(Given passage Opens)

Miniaturized chips containing live, human kidney cells are on board the scheduled June 3 Space X cargo supply Mission 22 to the International Space Station. Inside the 3D chips, the cells are kept alive in a tiny system that delivers fluids dynamically, according to a news release from the University of Washington. These tissue chips model responses that take place along the hard-working tubules of kidneys.
The flight carrying these tissue chips marks the second voyage of a space research program from the University of Washington School of Pharmacy, the Kidney Research Institute, and UW Medicine. Their first set of kidney tissue chips launched to the Space Station May 4, 2019, with a return flight splashdown and recovery June 10, 2019.
The scientists are using the microgravity of space as an unusual environment, not available on Earth, to study the genesis of certain kidney diseases and related disorders, and how kidneys age.
Astronauts on long assignments in space can become prone to kidney stones, altered urine chemistry, and rapid aging of their kidney cells. As missions to return to the Moon are planned, and a journey to Mars is considered, pre- and in-flight protections against kidney disease, and treatments that can be administered en route will be vital.
But the research has public importance far beyond space flight. Sending kidney tissue chips to space is a way to learn, in a speeded-up time frame, about the genesis of medical conditions, such as protein in the urine, bone loss, and kidney stones.
The scientific results of these space experiments could suggest new ways to prevent and treat these disorders in people who have never ventured into orbit. Kidney diseases — and some life-saving treatments like dialysis — can be debilitating. Better therapeutic options are needed for the millions of people who are, or will be, affected by the kidney diseases being studied through this space research program.
This time, the researchers will be sending 24 of the credit-card size chips, which will contain fluid micro chambers lined with human-derived kidney cells from six donors, to explore why kidney stones form.

(Given passage Closes)
(Supplied entries Opens)

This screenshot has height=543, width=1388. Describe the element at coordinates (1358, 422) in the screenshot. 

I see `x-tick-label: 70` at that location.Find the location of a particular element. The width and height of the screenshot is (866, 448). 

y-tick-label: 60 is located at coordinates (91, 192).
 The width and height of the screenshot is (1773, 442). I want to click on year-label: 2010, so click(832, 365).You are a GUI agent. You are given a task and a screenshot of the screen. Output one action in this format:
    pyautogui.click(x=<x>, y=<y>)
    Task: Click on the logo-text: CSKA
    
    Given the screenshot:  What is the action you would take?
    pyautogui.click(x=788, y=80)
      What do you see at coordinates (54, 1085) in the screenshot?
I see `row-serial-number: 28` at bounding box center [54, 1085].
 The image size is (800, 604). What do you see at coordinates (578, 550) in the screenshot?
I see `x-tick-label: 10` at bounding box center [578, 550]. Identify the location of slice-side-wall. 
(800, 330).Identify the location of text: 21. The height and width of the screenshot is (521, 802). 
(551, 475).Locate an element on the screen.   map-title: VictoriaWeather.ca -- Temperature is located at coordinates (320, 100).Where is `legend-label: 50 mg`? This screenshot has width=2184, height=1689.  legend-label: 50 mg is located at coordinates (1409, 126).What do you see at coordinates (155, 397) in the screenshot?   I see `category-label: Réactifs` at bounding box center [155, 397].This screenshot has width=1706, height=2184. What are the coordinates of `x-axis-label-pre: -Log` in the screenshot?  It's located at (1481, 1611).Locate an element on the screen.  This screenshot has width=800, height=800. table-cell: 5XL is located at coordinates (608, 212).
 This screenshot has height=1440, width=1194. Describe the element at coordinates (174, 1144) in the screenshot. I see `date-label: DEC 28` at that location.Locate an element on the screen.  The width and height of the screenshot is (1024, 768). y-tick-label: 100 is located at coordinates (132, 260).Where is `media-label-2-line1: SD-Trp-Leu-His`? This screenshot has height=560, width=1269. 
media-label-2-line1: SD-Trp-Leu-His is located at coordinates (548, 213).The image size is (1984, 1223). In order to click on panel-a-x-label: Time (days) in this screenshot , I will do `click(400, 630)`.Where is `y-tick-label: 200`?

(Supplied entries Closes)

▶ **Set of tasks**:
A: Answer these questions using the article on kidney tissue chips, one answer per line:
(i) On what date did the first set of kidney tissue chips launch to the Space Station?
(ii) How many chips are the researchers sending this time?
(iii) What three problems can astronauts on long assignments in space become prone to?
B: Decide whether each statement agrees with the article on kidney tissue chips. Answer yes or no, and quote the words that settle it.
(i) The first set of chips came back with a splashdown and recovery on June 10, 2019.
(ii) The research matters only for space flight.
(iii) The chips on this flight are the size of a credit card.
C: Write out the part of the article on kidney tissue chips that runs from "But the research" to "kidney stones form.", word for word.

▶ **Responses by task**:
A:
(i) May 4, 2019
(ii) 24
(iii) Kidney stones, altered urine chemistry, and rapid aging of their kidney cells

B:
(i) Yes: "with a return flight splashdown and recovery June 10, 2019"
(ii) No: "But the research has public importance far beyond space flight."
(iii) Yes: "24 of the credit-card size chips"

C:
But the research has public importance far beyond space flight. Sending kidney tissue chips to space is a way to learn, in a speeded-up time frame, about the genesis of medical conditions, such as protein in the urine, bone loss, and kidney stones.
The scientific results of these space experiments could suggest new ways to prevent and treat these disorders in people who have never ventured into orbit. Kidney diseases — and some life-saving treatments like dialysis — can be debilitating. Better therapeutic options are needed for the millions of people who are, or will be, affected by the kidney diseases being studied through this space research program.
This time, the researchers will be sending 24 of the credit-card size chips, which will contain fluid micro chambers lined with human-derived kidney cells from six donors, to explore why kidney stones form.